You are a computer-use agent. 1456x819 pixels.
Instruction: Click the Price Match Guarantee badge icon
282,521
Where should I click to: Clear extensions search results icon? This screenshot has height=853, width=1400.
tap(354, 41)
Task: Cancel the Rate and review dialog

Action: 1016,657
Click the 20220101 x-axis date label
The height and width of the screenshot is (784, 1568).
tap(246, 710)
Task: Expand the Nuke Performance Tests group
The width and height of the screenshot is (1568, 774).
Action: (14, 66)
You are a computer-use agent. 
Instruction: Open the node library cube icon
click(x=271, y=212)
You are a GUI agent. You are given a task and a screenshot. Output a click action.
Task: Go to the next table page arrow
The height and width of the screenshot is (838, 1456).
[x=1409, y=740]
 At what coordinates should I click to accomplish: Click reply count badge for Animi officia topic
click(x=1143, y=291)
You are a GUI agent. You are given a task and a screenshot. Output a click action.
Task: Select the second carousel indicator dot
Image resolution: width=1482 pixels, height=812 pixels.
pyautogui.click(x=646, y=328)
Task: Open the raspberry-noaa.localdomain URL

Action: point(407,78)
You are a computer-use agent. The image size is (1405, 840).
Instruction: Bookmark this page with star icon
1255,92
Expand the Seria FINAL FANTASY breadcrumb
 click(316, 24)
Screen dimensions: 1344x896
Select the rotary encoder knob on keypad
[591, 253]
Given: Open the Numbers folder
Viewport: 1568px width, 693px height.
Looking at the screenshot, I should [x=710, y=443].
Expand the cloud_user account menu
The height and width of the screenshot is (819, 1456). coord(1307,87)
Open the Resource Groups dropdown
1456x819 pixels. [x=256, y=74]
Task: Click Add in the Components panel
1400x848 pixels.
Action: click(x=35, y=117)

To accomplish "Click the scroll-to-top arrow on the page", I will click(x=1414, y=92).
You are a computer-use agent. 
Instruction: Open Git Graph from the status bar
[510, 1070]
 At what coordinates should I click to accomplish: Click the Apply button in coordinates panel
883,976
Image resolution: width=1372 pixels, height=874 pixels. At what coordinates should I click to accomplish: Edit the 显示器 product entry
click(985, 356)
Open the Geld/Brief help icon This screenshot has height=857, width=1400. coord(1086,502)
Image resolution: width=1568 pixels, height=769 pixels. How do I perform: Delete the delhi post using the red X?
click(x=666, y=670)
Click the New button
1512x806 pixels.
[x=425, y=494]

Problem description:
Please copy all lines of the listing in which the string "computer" occurs.

Response to this task:
You are a computer-use agent. 1456x819 pixels.
You are a computer-use agent. 
You are a computer-use agent. The image size is (1405, 840).
You are a computer-use agent. 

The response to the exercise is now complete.